If Cartright did have a watching brief, it didn’t come from the Director! Charlie said: ‘So Cartright is out?’
‘Restricted to the barest minimum,’ confirmed the Director.
‘I believe the Americans are heavy on the ground,’ said Charlie.
‘If you confirm, you’ll get all the help you want,’ insisted Wilson. ‘And don’t you take any chances yourself.’
‘I never do,’ said Charlie, sincerely.
‘Sometimes, Charlie, sometimes,’ disputed the Director.
‘Don’t forget the passport,’ said Charlie, anxious to move what he knew to be a London-recorded conversation beyond the point where the refusal might later prove to be a positive order.
‘I won’t,’ undertook Wilson, who was as anxious as Charlie to progress, not wanting to restrict the man either. ‘And pouch the original photographs of Kozlov from your end. The quality of those you’ve wired is good but the originals will be better.’
‘I’d like to get something, before I meet Kozlov,’ said Charlie.
‘It’s been a good start,’ praised Wilson. ‘And there’s something else. Herbert Bell was positive. Well done.’
‘Brought him in?’
‘Better as a conduit at the moment,’ said Wilson. ‘Do as well on this. But be careful.’
‘It’s the same thing as not taking chances.’
After breaking the London connection Charlie packaged and sealed the photographs that Fredericks had supplied and signalled his emergence to the waiting Cartright.
‘London want this in the diplomatic bag,’ he said.
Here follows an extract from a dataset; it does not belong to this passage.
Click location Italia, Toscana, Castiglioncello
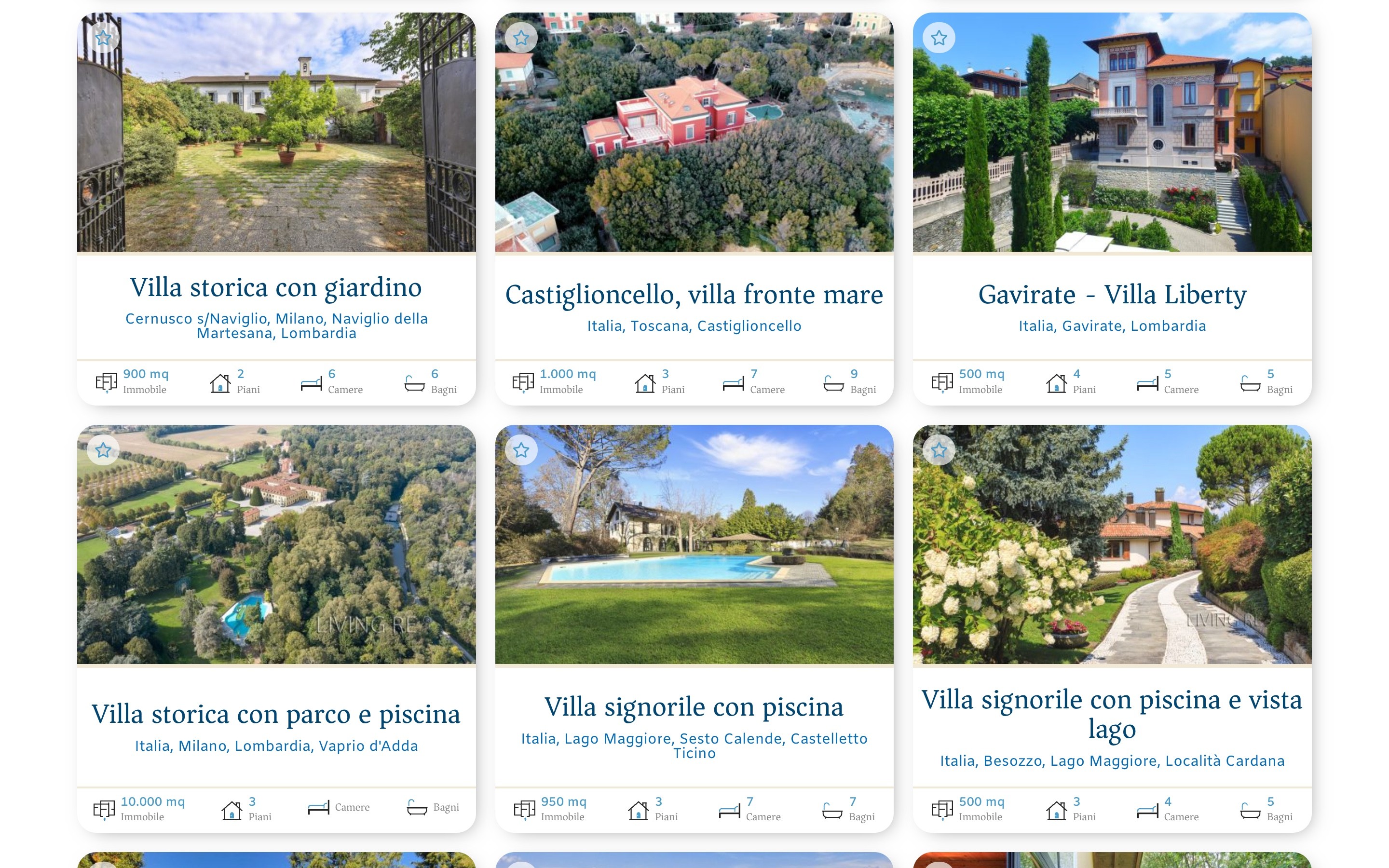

‘It’ll go tonight,’ guaranteed Cartright. Pointedly, the man said: ‘No problems?’
‘I asked London if there had been any change of heart about your involvement. Wilson forbade it,’ said Charlie. If the man were playing Sneaky Pete on Harkness’s instruction, invoking the Director’s authority might reduce his enthusiasm.
‘Why did you do that?’ asked Cartright.
‘Thought maybe that things should be re-clarified,’ said Charlie. He hoped Cartright got the message. He wondered if the man would attempt to open the sealed envelope of Kozlov’s pictures, to see what was inside. That’s what he would have done, in Cartright’s position. He knew Harry Lu would have opened it, as well.
Kozlov thoroughly swept his car electronically for any listening devices with Irena watching, but she was dissatisfied and insisted upon carrying out a second, independent check. When she was finally sure, they drove aimlessly around the streets of the darkened city, feeling safe to talk about Irena’s weekly encounter with Olga Balan.